- _Supplied passage_:
While in prison, Hayashi was subject to self-criticism and underwent an ideological reversal before his release in 1932. After his release, he moved to Kamakura and wrote Seinen ("Youth"). This was quickly followed by Bungaku no Tame ni ("For Literature"), Sakka to shite ("As an Artist"), whose themes deny the subordination of literature to politics. Hayashi joined Kobayashi Hideo, Kawabata Yasunari, Hirotsu Kazuo and others to publish the mainstream literary journal Bungakukai ("Literary World") in 1933. From 1934-1935, he moved to Itō, Shizuoka, where he wrote Roman Shugisha no Techo ("Notes of a Romanticist") in 1935, declaring his estrangement from Marxism.

Hayashi returned to Kamakura, where he lived for the remainder of his life, and officially renounced all connections to the proletarian literature movement in 1936. With the start of the Second Sino-Japanese War in 1937, he was also sent to China together with a number of other leading writers (including Eiji Yoshikawa, Nobuko Yoshiya, Kunio Kishida, and Tatsuzō Ishikawa) to be embedded within the Imperial Japanese Army, to write reports and stories supporting the war effort.

In 1943, Hayashi toured Korea, Manchukuo and Japanese-occupied north China as a member of the Literary Home-Front Campaign (Bungei Jugo Undo), a speech-making troupe organized to promote patriotism and support for the war.

After World War II, together with Ango Sakaguchi, Hayashi coined the term Buraiha in 1947 to describe the new trend in post-war Japanese literature. Along with hundreds of other writers, he was purged by the American occupation authorities and was not allowed to publish until the end of occupation in 1952. His wife, Shigeko, who had been suffering from mental instability for several years, committed suicide at their home in Kamakura in 1952.

Hayashi then turned to apolitical popular novels with family themes, including Musuko no Seishun (My "Son's Youth") and Tsuma no Seishun ("My Wife's Youth").

In 1962, Hayashi published Dai Toa Senso Kotei Ron, ("The Great East Asia War was a Just War") in Chūōkōron. The work astounded his former Marxist colleagues with an apologia for Japanese militarism and the Pan-Asianism in World War II, and a stinging criticism of leftist pacifism. Controversy over the work continues, even decades since its publication.
Mishima Yukio regarded Hayashi Fusao as his mentor, although the two had a falling out after a meeting in 1966, and Mishima was later highly critical of Hayashi in a critique published in 1971.

Hayashi continued to write until his death in 1975. His grave is at the temple of Hokoku-ji in Kamakura.

===Dai Toa Senso Kotei Ron===
Hayashi wrote Dai Toa Senso Kotei Ron in commemoration of the hundredth anniversary of the Meiji Restoration. It was immediately highly controversial on its release in the Chūōkōron literary magazine, and it has served as a model for later revisionist historians. Hayashi's premise can be summarized as follows:
1. The Asia-Pacific War cannot be separated from the process of Japanese modernization beginning with the late Edo period.

- _Excerpted records_:
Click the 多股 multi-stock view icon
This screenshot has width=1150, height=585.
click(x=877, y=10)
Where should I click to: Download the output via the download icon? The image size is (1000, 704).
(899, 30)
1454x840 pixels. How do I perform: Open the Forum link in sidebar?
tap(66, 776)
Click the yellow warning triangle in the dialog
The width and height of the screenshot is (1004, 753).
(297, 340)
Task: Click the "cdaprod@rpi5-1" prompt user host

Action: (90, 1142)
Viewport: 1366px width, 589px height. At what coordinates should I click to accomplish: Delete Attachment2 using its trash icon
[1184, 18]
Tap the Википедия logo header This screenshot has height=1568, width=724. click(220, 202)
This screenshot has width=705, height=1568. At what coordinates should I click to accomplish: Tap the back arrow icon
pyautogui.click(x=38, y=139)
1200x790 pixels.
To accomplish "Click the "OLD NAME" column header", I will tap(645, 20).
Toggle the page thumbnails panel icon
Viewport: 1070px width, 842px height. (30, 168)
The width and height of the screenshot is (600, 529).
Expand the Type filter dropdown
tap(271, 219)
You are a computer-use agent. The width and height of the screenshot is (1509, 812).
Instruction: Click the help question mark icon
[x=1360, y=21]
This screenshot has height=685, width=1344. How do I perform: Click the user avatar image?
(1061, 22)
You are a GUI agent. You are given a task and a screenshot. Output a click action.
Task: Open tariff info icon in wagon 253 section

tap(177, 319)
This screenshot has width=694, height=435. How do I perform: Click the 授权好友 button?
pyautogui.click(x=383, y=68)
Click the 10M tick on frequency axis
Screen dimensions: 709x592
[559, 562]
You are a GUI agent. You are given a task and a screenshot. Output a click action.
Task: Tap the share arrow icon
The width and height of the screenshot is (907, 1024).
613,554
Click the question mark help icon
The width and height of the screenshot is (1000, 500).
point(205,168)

- _What you will do_:
#1 Print the Hayashi Fusao passage from "In 1943, Hayashi" to "Kamakura in 1952.".
#2 According to the Hayashi Fusao passage, where is Hayashi's grave?
The data above comes from a separate source and is unrelated to the Hayashi Fusao passage.

- _Expected responses_:
#1
In 1943, Hayashi toured Korea, Manchukuo and Japanese-occupied north China as a member of the Literary Home-Front Campaign (Bungei Jugo Undo), a speech-making troupe organized to promote patriotism and support for the war.

After World War II, together with Ango Sakaguchi, Hayashi coined the term Buraiha in 1947 to describe the new trend in post-war Japanese literature. Along with hundreds of other writers, he was purged by the American occupation authorities and was not allowed to publish until the end of occupation in 1952. His wife, Shigeko, who had been suffering from mental instability for several years, committed suicide at their home in Kamakura in 1952.

#2 His grave is at the temple of Hokoku-ji in Kamakura.